A previous study conducted in rat-1 cells expressing α_1A-adrenergic receptors showed that phenylephrine (PHE) stimulates phospholipase D (PLD) activity. This study was conducted to determine the contribution of protein kinase C (PKC) to PHE-induced PLD activation in these cells. PKC inhibitors bisindolylmaleimide (BIM) I and Ro 31-8220, but not Gö 6976 or a pseudosubstrate peptide inhibitor of PKCα, decreased PLD activity and arachidonic acid release elicited by PHE. However, antisense oligonucleotides directed against PKC α, δ, ε, and η reduced PKC isoform levels by about 80% but failed to alter PHE-induced PLD activation, indicating that these PKC isoforms are not involved in PLD activation elicited by α_1A-adrenergic receptor stimulation. Ectopic expression of a kinase-deficient mutant of the PKC-related kinase PKN significantly attenuated PHE-induced PLD activation. On the other hand, BIM I and Ro 31-8220 blocked PHE-mediated increase in intracellular Ca²⁺ but Gö 6976 and the peptide inhibitor did not.
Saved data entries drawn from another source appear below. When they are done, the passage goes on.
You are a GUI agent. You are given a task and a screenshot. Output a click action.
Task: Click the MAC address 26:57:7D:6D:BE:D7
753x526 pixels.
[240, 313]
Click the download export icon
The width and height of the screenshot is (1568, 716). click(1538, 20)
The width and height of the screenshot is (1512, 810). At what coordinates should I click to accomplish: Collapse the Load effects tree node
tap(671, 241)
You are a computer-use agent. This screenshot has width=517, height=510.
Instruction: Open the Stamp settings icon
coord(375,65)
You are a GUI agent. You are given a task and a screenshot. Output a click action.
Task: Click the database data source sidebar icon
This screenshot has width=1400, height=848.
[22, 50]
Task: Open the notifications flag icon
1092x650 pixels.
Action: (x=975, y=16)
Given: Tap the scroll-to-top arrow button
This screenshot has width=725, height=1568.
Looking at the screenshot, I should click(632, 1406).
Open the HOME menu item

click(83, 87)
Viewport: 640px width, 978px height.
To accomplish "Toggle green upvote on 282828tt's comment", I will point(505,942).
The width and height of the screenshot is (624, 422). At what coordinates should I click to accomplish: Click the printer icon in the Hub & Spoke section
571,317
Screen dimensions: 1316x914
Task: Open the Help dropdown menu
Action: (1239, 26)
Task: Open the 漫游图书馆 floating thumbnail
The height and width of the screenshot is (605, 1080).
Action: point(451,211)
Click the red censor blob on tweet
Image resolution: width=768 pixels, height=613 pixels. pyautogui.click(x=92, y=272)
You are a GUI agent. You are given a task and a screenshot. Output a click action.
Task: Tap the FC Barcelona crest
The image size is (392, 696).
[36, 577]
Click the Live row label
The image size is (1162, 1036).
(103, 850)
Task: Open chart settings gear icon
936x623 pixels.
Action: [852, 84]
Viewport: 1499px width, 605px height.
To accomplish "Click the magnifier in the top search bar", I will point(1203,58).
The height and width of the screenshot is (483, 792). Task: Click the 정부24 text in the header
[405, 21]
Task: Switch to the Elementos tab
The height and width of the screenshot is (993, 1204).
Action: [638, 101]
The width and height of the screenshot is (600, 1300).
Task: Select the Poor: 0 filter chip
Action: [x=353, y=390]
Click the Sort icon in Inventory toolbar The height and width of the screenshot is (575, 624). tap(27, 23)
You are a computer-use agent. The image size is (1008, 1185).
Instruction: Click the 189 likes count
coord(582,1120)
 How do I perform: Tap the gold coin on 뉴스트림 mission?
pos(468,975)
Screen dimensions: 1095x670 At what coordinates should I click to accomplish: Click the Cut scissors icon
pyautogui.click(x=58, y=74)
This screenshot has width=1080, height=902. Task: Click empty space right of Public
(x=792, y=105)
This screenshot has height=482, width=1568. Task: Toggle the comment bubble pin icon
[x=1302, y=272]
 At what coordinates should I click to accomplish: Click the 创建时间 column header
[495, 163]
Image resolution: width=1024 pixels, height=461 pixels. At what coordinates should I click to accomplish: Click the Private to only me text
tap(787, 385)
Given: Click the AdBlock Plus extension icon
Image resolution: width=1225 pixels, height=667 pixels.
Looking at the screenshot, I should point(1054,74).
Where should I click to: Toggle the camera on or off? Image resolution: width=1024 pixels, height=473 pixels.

In the absence of extracellular Ca²⁺, PHE failed to increase PLD activity. These results indicate that α_1A-adrenergic receptor-stimulated PLD activation is mediated by a mechanism independent of PKCα, δ, ε, and η, but dependent on a PKC-related kinase, PKN. Moreover, PKC inhibitors BIM I and Ro 31-8220 block PHE-induced PLD activity by inhibiting calcium signal. Caution should be used in interpreting the data obtained with PKC inhibitors in vivo.